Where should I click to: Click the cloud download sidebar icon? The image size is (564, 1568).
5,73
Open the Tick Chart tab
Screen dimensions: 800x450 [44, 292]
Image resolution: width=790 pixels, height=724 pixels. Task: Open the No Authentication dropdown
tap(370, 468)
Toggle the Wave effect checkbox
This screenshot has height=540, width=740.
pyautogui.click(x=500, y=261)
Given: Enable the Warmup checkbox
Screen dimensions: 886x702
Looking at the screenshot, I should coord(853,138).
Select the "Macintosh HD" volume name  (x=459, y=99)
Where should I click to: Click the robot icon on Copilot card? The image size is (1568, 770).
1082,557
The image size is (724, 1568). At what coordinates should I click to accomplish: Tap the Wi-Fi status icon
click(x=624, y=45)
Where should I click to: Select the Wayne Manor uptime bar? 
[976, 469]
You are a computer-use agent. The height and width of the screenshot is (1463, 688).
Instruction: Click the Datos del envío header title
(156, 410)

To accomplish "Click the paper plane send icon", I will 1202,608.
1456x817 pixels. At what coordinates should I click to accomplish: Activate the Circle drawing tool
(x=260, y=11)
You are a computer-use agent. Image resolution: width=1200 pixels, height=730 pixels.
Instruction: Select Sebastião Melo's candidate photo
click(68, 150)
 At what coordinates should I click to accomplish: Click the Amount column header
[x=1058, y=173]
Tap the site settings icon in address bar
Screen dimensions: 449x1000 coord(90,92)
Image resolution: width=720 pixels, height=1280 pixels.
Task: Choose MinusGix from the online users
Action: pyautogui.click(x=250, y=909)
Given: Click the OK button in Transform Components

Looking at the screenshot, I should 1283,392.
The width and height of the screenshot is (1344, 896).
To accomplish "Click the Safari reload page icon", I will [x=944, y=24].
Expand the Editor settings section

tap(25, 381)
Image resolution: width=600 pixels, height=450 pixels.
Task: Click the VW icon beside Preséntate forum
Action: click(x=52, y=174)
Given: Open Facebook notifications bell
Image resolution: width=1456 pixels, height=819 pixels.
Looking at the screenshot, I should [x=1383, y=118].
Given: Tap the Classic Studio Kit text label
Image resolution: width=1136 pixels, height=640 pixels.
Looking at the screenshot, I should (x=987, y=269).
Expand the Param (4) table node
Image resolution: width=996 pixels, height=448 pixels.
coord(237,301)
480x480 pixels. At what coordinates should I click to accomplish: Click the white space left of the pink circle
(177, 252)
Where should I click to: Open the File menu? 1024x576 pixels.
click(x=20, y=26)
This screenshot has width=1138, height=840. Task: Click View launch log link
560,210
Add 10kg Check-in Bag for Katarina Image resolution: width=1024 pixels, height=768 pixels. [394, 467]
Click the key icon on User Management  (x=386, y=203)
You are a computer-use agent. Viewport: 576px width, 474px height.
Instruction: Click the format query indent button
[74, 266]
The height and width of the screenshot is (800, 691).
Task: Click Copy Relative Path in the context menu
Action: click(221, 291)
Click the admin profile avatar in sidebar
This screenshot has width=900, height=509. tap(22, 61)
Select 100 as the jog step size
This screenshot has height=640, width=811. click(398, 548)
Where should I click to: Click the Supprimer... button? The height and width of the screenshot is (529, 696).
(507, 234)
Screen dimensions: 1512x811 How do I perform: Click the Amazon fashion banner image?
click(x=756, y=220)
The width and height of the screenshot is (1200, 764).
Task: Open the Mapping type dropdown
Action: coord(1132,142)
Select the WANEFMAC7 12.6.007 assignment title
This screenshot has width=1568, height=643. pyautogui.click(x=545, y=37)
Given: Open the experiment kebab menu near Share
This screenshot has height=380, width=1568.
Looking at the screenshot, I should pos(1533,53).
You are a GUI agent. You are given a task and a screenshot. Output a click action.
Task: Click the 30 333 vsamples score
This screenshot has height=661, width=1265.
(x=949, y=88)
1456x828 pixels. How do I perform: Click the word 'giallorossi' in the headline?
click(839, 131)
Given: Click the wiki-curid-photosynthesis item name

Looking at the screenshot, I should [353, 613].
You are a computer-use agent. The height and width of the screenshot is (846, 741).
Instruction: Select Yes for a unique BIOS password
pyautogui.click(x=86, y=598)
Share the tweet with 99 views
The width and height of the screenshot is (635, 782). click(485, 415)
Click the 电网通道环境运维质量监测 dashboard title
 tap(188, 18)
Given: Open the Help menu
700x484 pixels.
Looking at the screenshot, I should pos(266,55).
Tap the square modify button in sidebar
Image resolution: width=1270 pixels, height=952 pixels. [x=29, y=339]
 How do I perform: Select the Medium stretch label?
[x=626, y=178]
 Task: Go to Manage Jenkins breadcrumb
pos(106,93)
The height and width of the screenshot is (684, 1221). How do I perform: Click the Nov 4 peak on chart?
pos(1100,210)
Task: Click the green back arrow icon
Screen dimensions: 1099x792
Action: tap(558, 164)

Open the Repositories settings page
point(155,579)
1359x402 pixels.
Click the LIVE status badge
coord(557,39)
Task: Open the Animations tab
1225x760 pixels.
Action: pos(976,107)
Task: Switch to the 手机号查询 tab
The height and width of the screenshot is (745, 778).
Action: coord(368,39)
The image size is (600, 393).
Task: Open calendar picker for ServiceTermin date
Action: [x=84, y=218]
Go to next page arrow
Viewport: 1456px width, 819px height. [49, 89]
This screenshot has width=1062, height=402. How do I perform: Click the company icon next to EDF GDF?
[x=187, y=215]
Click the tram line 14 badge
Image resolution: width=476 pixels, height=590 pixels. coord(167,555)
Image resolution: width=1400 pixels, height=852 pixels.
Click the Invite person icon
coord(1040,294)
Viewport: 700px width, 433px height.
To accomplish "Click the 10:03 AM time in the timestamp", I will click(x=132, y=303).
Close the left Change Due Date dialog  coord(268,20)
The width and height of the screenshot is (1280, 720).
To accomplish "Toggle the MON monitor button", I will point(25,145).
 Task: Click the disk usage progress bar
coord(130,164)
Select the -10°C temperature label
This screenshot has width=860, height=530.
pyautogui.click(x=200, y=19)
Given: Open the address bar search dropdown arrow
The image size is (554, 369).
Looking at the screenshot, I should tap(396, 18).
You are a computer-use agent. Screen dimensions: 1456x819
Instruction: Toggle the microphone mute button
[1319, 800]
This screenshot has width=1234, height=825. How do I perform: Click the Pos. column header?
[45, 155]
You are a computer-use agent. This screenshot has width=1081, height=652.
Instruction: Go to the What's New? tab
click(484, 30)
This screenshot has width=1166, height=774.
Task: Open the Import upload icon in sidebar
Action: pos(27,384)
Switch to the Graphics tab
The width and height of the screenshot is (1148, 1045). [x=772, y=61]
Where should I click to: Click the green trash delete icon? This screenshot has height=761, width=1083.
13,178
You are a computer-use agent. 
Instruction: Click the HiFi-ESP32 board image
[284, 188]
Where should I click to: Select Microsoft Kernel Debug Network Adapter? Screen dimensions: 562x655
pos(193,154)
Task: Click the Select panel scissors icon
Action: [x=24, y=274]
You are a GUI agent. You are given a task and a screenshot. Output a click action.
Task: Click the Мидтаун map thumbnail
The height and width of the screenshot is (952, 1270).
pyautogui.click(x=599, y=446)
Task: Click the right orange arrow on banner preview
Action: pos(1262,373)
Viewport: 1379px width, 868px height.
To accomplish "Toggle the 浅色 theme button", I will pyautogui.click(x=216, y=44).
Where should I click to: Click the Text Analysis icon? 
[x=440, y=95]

**Directions for this task**
Scan the listing above. Collect all lines with the word "will".

**Your response**
To accomplish "Click the paper plane send icon", I will 1202,608.
To accomplish "Click the Safari reload page icon", I will [x=944, y=24].
To accomplish "Click the 10:03 AM time in the timestamp", I will click(x=132, y=303).
To accomplish "Toggle the MON monitor button", I will point(25,145).
To accomplish "Toggle the 浅色 theme button", I will pyautogui.click(x=216, y=44).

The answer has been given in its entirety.